Azure DevOps PAT goes invalid for no reason

We’ve had this problem a couple of times.
After a couple of months, our PAT to Azure DevOps somehow goes invalid.
This manifests itself by an error on Pull Requests:

##[error]ERROR: Error during SonarScanner execution

ERROR: Error during SonarScanner execution

##[error]ERROR: Could not find the pullrequest with key ‘6371’

ERROR: Caused by: Error 404 on : {“errors”:[{“msg”:“Unable to find the pullrequest with key \u00276371\u0027”}]}

However, checking Azure DevOps, there are no recently expired tokens:

All tokens were revoked before, and we have the single active token in use since November '23
The PAT on the Organization level says it’s valid:

There is no PAT on the Project level:

We have entered the very same PAT again on the organization level (the input field even recognized it using autocomplete), and now PR builds work again.

The issue seems to have started on Friday, February 9th

As this is quite a “common” issue for us now (as mentioned, every couple months), and a lot of builds fail during this time, we would like to ask for a deeper investigation about this issue, it’s quite disruptive for us every time it happens.

Also, I’m sure the error message can somehow be improved that it actually states that the PAT is invalid… ?

1 Like

Hello @MichelZ,

I can observe the behaviour you described, and we currently don’t have enough information on our end to diagnose the problem.

I can verify that when the scanner fails with the message Error 404 on ..., it is a consequence of Azure DevOps returning a 403 status code when we request more information about the pull request in question.

We’re going to add extra logging on our end, so that next time when it happens we have more information to figure out what is happening. Could you post on this thread when it happens again?

1 Like

Sure, thanks for looking into it!

Hi @TomVanBraband, I am experiencing the issue right now again.

1 Like

Hi @TomVanBraband, we are experiencing this issue again currently. Will wait a couple hours until I put the (same) PAT in again - maybe you can look at the backend what’s going on.

1 Like

Is there any chance you’re running into this?

  • Azure requires that a user log in every 30 days, or it automatically kills a PAT; this action may cause your related pipeline to fail. Here is an Azure Q&A on this topic.

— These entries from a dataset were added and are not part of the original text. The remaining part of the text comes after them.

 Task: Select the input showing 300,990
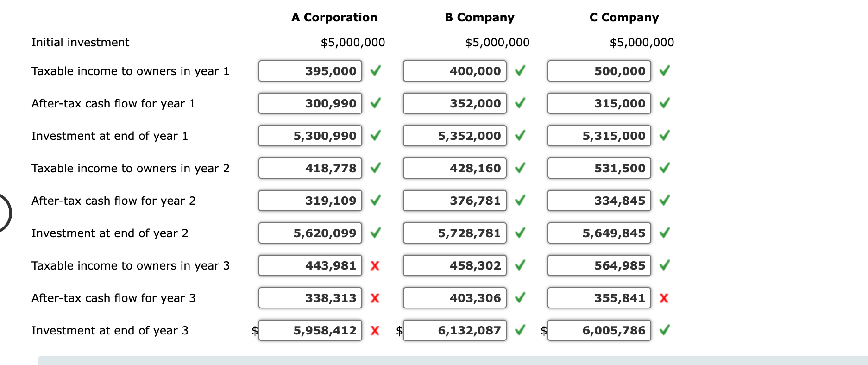[310, 103]
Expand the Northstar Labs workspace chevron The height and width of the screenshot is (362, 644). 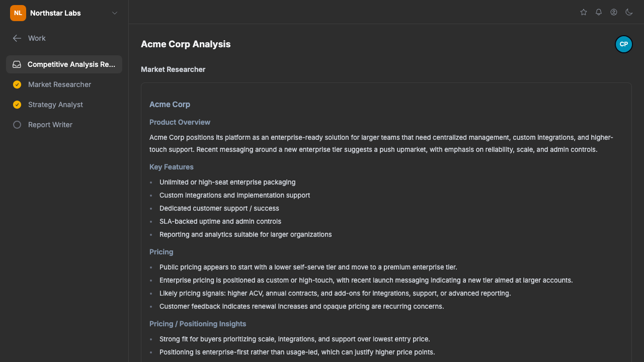115,13
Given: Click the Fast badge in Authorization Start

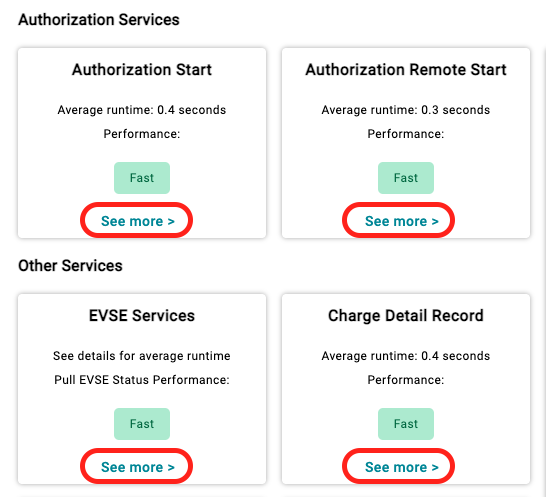Looking at the screenshot, I should click(x=142, y=178).
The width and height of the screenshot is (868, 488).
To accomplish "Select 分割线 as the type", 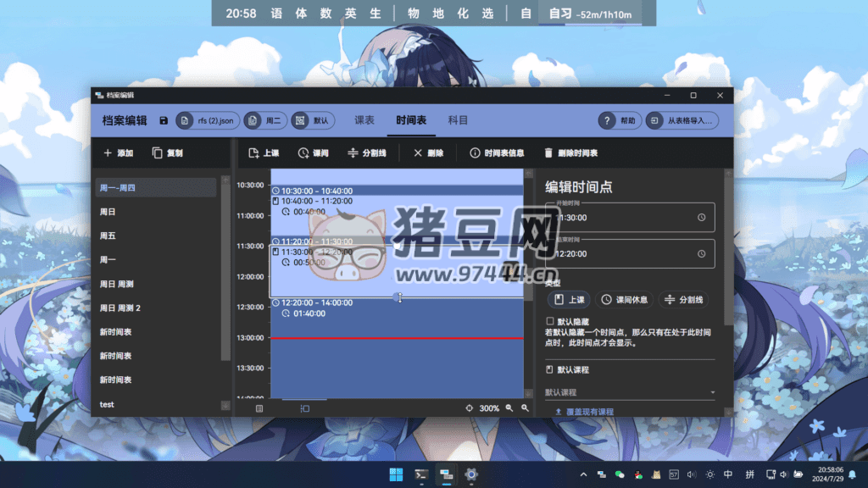I will [x=683, y=300].
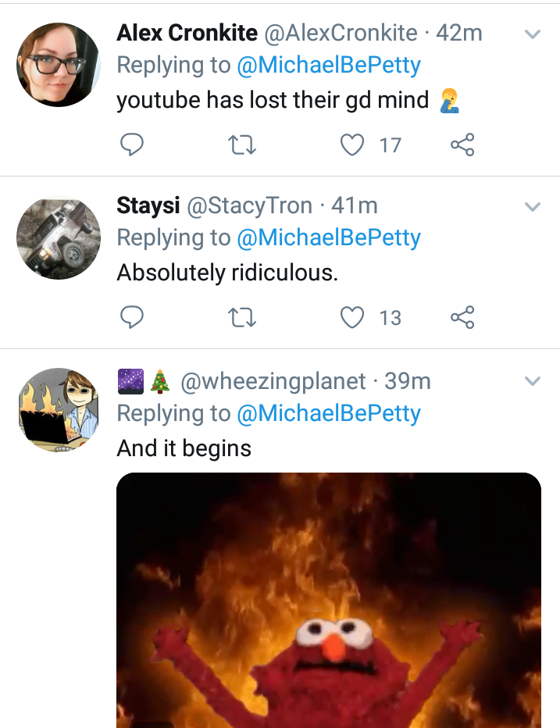Expand the chevron menu on Staysi's tweet

tap(532, 207)
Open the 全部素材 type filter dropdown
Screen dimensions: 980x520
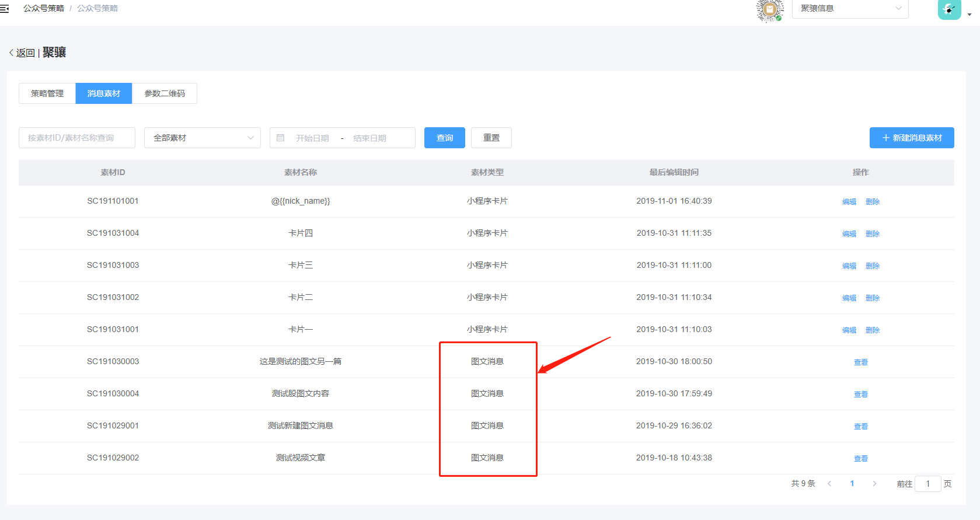pos(202,138)
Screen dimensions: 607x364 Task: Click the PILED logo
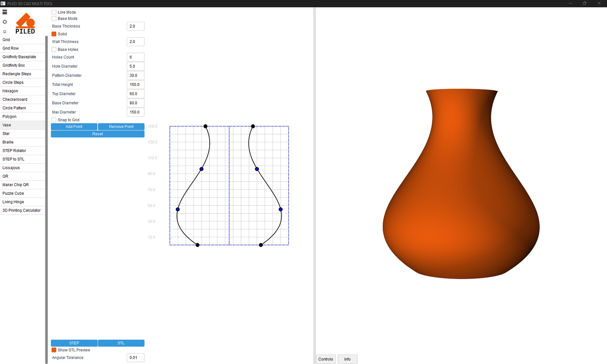pyautogui.click(x=25, y=24)
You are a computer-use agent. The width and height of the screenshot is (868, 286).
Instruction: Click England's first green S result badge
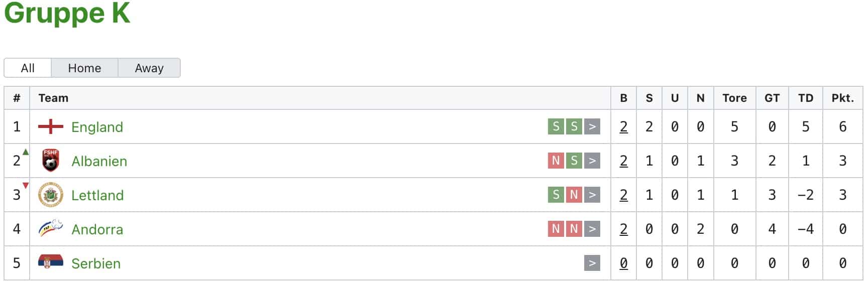point(556,126)
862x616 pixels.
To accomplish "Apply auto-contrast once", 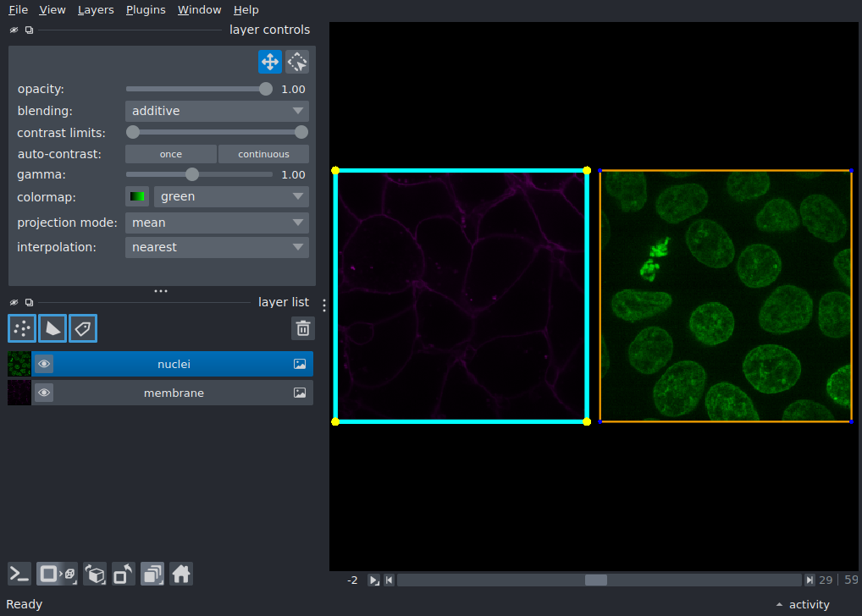I will 171,154.
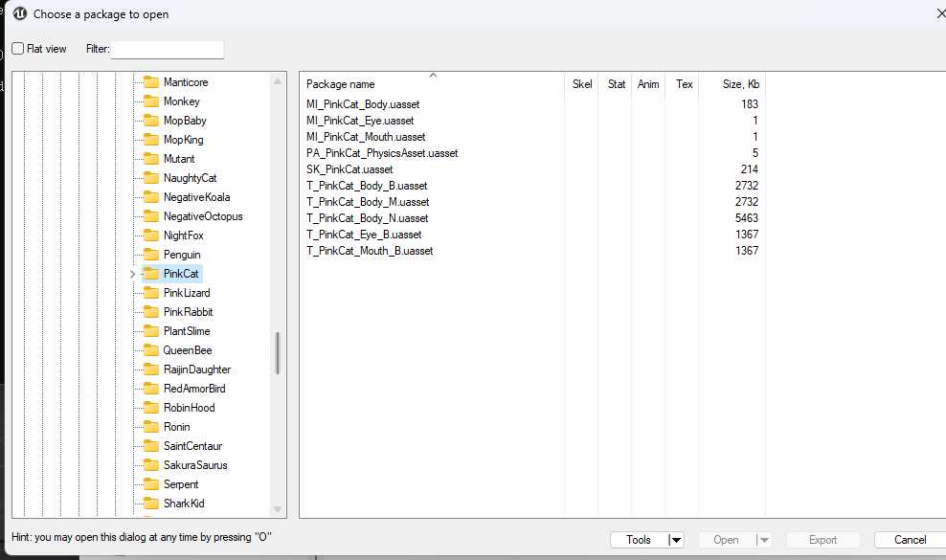This screenshot has width=946, height=560.
Task: Sort by Size, Kb column header
Action: point(740,84)
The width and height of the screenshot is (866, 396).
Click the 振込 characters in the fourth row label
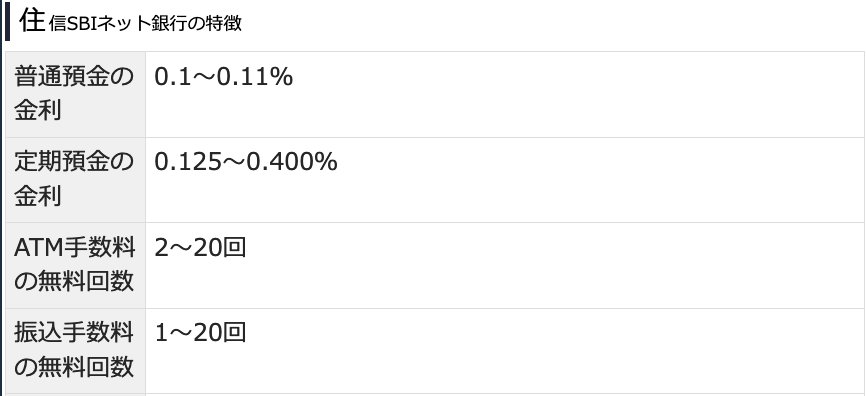click(38, 332)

I ask because it’s been about a month since you last had the problem.

1 Like

Thanks @Colin, that absolutely sound like the issue we’re having! I did not know about this requirement (thanks Microsoft for making it as difficult as possible… grr)

@Colin Speaking of this headache… are there any plans to support “proper” service authentication using OAuth 2.0 then?

I’ll leave that to @TomVanBraband :slight_smile:

1 Like

At the moment there are no concrete plans for moving away from personal access tokens to OAuth using Service Applications. We do agree that makes sense though, and we hope to make the change at some point.

Are you using a technical account to generate the access tokens, and is that the reason why the account is not being logged into frequently?

Yes, we are using a technical user that is never logged in. At least now we know the exact cause of it and we can easily work around it… that’s good enough for now.

Thanks for looking into this

This topic was automatically closed 7 days after the last reply. New replies are no longer allowed.